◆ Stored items
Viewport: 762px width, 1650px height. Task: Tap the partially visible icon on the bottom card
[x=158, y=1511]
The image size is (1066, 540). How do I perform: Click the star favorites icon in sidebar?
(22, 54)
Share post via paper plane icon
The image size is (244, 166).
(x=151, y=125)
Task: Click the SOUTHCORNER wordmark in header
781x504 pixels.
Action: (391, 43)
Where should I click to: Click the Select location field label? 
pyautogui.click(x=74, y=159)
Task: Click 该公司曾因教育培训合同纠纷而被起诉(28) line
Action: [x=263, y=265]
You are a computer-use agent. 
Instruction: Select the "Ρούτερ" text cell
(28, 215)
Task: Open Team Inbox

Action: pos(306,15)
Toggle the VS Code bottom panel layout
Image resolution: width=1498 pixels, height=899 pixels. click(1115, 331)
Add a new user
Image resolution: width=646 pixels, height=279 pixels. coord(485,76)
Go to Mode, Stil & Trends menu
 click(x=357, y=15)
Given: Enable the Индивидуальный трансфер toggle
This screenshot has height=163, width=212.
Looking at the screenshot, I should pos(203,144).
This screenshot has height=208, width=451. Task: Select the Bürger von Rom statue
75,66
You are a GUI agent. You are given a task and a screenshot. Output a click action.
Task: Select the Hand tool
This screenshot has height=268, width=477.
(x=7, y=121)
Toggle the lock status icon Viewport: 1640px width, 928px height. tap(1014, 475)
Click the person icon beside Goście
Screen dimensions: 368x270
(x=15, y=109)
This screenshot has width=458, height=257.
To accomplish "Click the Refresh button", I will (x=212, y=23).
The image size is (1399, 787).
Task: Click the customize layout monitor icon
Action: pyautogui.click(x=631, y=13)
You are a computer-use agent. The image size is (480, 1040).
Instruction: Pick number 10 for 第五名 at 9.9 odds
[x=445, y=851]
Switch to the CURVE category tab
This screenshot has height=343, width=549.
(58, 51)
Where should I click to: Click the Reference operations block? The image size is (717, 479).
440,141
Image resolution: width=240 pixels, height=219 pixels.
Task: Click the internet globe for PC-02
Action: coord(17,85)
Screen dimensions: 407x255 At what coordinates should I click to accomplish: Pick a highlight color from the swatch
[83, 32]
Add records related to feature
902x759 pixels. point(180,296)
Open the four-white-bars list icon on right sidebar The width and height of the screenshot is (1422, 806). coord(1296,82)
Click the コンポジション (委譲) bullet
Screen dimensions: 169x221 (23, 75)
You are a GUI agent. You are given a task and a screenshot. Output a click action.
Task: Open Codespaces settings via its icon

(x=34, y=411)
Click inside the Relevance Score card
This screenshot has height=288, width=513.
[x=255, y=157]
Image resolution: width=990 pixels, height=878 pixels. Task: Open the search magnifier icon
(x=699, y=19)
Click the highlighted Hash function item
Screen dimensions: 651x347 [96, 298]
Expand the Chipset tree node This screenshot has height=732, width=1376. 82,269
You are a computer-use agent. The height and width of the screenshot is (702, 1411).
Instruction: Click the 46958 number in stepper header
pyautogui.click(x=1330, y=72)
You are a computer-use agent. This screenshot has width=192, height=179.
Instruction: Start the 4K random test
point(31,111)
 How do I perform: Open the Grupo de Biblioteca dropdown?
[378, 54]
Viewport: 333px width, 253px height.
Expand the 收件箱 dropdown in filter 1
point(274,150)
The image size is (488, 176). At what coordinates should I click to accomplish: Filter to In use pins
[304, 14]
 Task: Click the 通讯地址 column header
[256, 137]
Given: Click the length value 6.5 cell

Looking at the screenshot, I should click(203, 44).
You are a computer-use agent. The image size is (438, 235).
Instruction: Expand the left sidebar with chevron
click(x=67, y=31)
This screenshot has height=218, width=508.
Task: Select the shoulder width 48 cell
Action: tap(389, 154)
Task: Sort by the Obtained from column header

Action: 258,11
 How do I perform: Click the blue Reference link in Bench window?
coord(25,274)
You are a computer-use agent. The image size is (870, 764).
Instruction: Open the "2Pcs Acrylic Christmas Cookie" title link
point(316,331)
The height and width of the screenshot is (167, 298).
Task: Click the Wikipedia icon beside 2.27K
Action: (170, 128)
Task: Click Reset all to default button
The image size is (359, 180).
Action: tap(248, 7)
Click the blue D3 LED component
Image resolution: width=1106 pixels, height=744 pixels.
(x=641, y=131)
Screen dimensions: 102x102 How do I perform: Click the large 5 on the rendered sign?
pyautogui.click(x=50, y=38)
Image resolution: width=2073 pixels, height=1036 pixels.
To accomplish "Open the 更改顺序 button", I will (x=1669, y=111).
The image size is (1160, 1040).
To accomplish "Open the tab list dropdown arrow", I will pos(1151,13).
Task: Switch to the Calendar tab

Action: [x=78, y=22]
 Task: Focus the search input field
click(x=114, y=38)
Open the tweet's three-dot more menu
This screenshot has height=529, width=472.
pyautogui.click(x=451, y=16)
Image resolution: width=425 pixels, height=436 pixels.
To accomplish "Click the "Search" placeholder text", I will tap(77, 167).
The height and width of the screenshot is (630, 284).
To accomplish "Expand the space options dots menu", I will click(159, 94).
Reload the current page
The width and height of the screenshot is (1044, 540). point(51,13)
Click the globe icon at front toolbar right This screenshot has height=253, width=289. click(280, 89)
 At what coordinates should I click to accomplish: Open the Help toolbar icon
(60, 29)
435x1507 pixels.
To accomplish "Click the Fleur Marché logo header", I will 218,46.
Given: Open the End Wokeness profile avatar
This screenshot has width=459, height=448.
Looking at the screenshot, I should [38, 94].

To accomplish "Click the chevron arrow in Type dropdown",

◆ ACTIVITY
Lines that contain "right" should be pulled from the entries above and reported.

◆ COMPLETED TASK
Open the four-white-bars list icon on right sidebar The width and height of the screenshot is (1422, 806). coord(1296,82)
Click the globe icon at front toolbar right This screenshot has height=253, width=289. click(280, 89)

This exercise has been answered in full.